» **Task requirements**
No image is to be carried over; reproduce the rest of the listing word for word.

» **Data supplied**
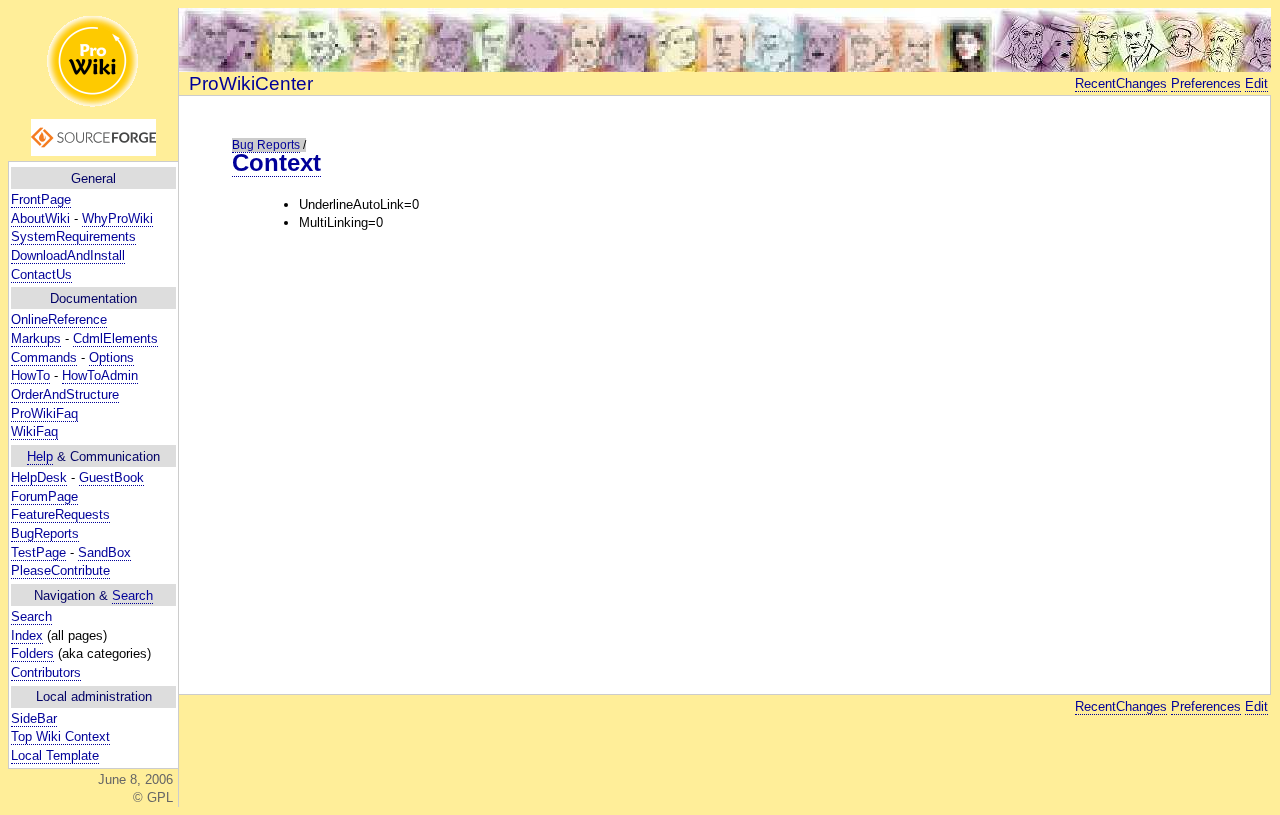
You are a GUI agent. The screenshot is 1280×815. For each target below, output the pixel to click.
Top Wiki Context (60, 736)
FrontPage (41, 199)
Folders (32, 653)
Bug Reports (266, 145)
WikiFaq (34, 431)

» **The answer**
You are a GUI agent. The screenshot is 1280×815. For each target below, output the pixel to click.
Top Wiki Context (60, 736)
FrontPage (41, 199)
Folders (32, 653)
Bug Reports (266, 145)
WikiFaq (34, 431)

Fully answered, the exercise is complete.